Millions of households across the UK are being urged to review their retirement plans as significant changes to the State Pension age continue to take effect. The State Pension age has already started rising from 66 to 67, with the increase having begun in April and set to be fully implemented for men and women across the UK by 2028, reports Express.co.uk.
Background of the Changes
The change was first outlined more than a decade ago and forms part of a wider programme of pension reforms aimed at reflecting longer life expectancy and the sustainability of the pension system. Under the Pensions Act 2014, the rise in the State Pension age from 66 to 67 was brought forward by eight years. A further increase from 67 to 68 is currently scheduled to take place between 2044 and 2046, although this timetable could still be reviewed.
Who Is Affected?
The Government also altered the method in which the State Pension age increase is applied. Rather than reaching State Pension age on a single fixed date, people born between 6 March 1961 and 5 April 1977 will become eligible to claim their State Pension when they turn 67. Officials are encouraging people to familiarise themselves with the changes, particularly those approaching retirement or those who have already mapped out long-term retirement plans.
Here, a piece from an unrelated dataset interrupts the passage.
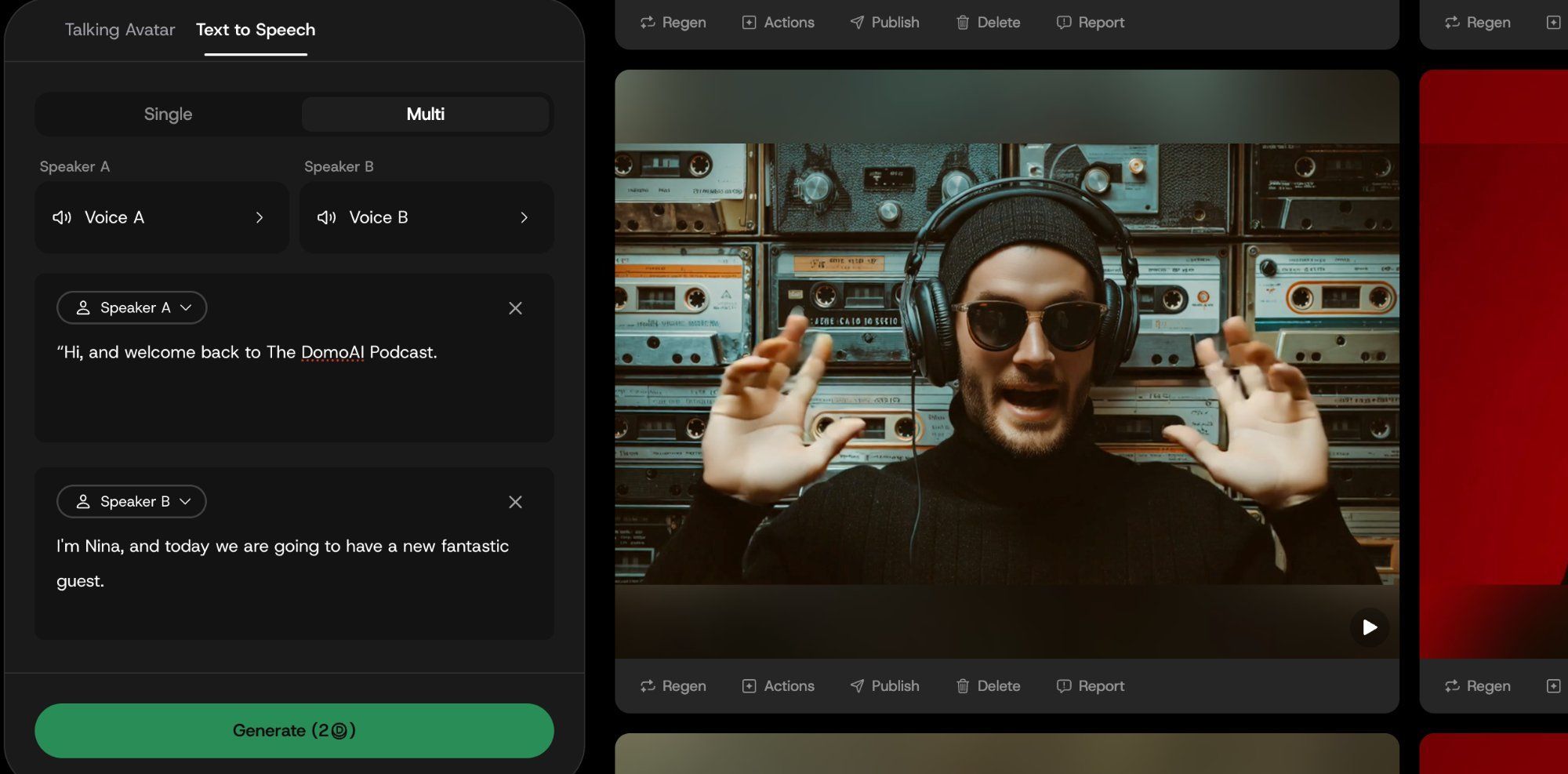
Task: Click the Report icon in top action bar
Action: tap(1063, 23)
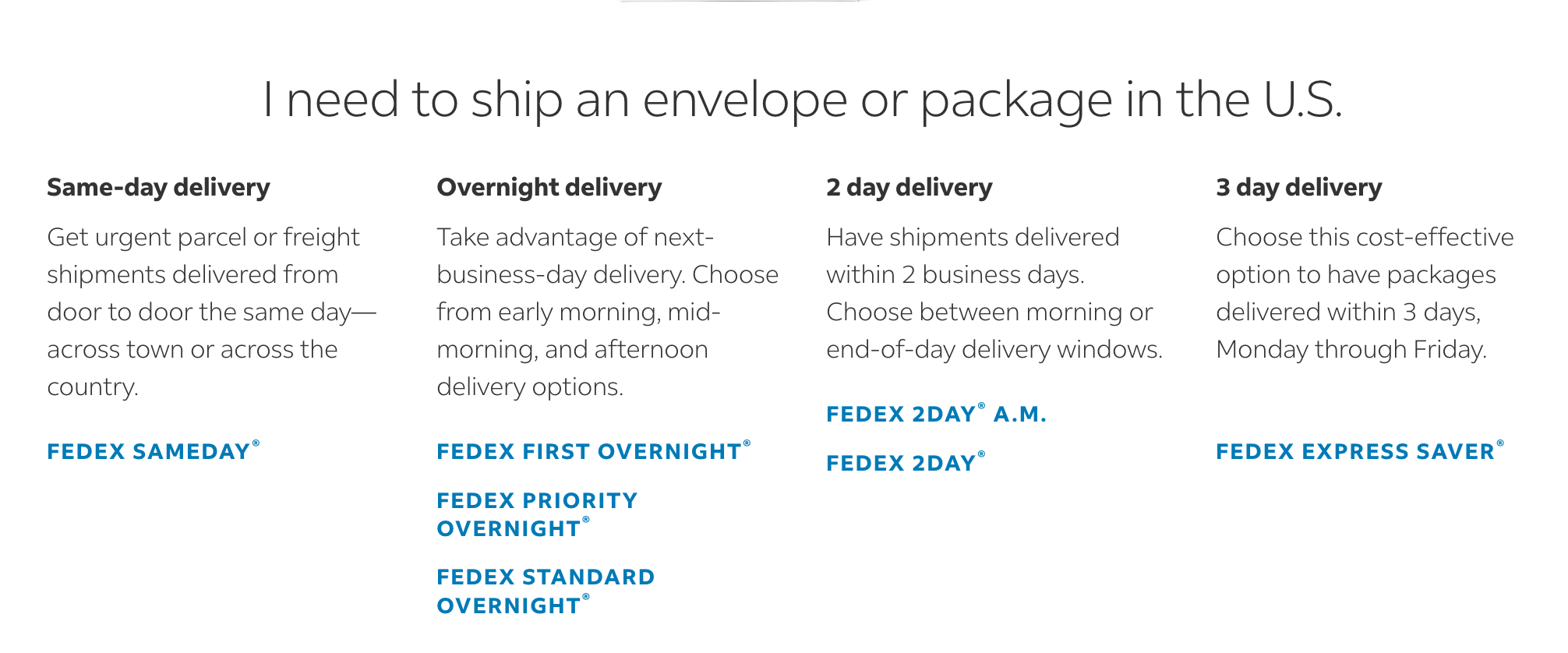Click the main ship an envelope headline
The width and height of the screenshot is (1568, 653).
click(x=803, y=100)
Anyone affected by changes to their State Pension age should receive advance notification from the Department for Work and Pensions (DWP).
Future Increases and Reviews
The Pensions Act 2007 established the framework for increasing the State Pension age for both men and women from 67 to 68 between 2044 and 2046. Meanwhile, the Pensions Act 2014 introduced a requirement for the Government to review the State Pension age at least once every five years. These reviews are intended to ensure that people spend a reasonable proportion of their adult lives receiving the State Pension. Factors such as life expectancy and wider demographic trends are considered when assessing whether future changes are needed. A review of the planned rise to age 68 is expected before the end of the decade. Any recommendations would require parliamentary approval before becoming law.
How to Check Your State Pension Age
The State Pension age represents the earliest age at which an individual can begin receiving their State Pension. It may differ from the age at which workplace or private pensions can be accessed. People of any age can use the Government's online State Pension age checker to determine when they will become eligible, helping them plan for retirement more effectively.
Working-age adults are also encouraged to review their State Pension forecasts and check their National Insurance (NI) contribution records. This can help identify any gaps that could affect future pension entitlement.
Expert Advice on National Insurance Contributions
Alice Haine, Personal Finance Analyst at Bestinvest by Evelyn Partners, said many people are unaware of the contribution requirements needed to qualify for the State Pension. "People typically need at least 10 qualifying years of NI contributions to receive any State Pension at all and at least 35 years to receive the full new State Pension, though they don't need to be consecutive years," she explained.
Ms Haine warned that while voluntary National Insurance contributions can help fill gaps in an individual's record, they may not always represent good value. "Plugging gaps can be quite a costly process, so it's crucial to evaluate whether you actually need to purchase any missing years. This will hinge on how many more years you plan to work and whether you qualify for NI credits, which can fill the gaps for those who have been ill, unemployed, or taken time out to raise a family or care for elderly relatives," she said.
She added that people can check their contribution records through their Personal Tax Account or the HMRC app, where eligible individuals may also be able to make voluntary contributions online. "A short survey assesses a person's suitability to pay online, with those eligible given a series of options to plug any gaps depending on when they want to stop working," she said. However, Ms Haine cautioned that purchasing additional years is not always beneficial. "Calculating whether to top up can be confusing, and ultimately there is no point paying for more years than you need because you won't get that money back."
She noted that those most likely to benefit from reviewing their National Insurance records include people who have taken career breaks, low earners and expatriates living and working abroad.
Final Thoughts
With further State Pension age reviews on the horizon, experts say understanding pension entitlements and maintaining an accurate National Insurance record will remain a crucial part of retirement planning for millions of UK workers.